◆ Assignment:
The response must be made up of the lines in the entries below that contain "computer".

BEGIN Data to examine

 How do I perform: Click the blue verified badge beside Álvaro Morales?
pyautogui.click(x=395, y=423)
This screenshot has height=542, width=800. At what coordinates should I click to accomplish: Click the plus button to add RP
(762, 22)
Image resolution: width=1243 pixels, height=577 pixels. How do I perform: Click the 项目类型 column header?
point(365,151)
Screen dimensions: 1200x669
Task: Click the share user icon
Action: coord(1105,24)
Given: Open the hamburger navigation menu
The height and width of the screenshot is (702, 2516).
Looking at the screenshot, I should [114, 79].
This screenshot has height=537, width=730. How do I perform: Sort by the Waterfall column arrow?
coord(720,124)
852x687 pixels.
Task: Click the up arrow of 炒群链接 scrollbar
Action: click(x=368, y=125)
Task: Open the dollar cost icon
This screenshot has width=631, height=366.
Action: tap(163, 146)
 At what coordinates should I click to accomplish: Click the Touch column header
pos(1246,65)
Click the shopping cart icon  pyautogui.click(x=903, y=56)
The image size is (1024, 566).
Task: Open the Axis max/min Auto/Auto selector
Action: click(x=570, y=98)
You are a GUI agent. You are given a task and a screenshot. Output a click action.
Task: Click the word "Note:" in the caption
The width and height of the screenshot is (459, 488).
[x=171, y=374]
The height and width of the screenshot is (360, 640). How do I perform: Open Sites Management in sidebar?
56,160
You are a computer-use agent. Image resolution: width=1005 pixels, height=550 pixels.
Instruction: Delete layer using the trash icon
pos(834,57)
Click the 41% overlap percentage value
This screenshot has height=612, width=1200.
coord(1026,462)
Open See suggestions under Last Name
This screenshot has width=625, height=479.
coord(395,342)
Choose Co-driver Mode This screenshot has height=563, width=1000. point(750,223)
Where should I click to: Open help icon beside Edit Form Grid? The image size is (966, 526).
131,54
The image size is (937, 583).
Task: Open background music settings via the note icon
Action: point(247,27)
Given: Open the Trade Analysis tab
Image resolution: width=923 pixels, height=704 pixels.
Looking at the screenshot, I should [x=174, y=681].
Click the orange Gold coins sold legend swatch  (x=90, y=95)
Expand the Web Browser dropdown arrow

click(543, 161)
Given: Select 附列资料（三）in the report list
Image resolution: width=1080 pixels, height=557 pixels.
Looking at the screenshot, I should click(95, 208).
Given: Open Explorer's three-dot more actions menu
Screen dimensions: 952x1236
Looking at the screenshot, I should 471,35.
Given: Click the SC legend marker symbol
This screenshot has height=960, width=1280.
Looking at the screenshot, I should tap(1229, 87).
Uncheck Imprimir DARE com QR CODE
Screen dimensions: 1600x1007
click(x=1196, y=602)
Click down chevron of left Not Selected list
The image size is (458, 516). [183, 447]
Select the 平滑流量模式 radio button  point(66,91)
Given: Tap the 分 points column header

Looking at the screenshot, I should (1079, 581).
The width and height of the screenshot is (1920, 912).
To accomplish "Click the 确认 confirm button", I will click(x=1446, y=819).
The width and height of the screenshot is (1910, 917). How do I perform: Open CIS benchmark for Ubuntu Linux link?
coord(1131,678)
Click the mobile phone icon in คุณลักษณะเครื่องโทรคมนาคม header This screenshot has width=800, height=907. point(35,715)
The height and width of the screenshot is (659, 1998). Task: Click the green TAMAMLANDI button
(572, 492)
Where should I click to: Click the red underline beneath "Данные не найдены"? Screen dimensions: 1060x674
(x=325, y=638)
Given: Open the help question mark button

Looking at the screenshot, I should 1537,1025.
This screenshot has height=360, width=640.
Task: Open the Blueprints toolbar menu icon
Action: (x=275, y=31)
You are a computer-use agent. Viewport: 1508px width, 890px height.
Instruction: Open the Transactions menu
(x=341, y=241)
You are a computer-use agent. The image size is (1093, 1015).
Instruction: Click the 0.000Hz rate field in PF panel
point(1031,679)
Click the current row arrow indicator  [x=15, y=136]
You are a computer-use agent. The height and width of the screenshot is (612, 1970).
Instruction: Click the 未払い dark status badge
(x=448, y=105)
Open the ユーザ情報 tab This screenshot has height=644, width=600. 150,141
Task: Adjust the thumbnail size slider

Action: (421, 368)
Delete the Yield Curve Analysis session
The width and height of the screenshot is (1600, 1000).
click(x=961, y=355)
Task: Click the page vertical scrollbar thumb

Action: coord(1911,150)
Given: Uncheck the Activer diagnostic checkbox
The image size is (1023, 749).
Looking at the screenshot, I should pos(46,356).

END Data to examine

◆ Output of the task:
You are a computer-use agent. Image resolution: width=1005 pixels, height=550 pixels.
You are a computer-use agent. Viewport: 1508px width, 890px height.
You are a computer-use agent. The image size is (1093, 1015).
You are a computer-use agent. The height and width of the screenshot is (612, 1970).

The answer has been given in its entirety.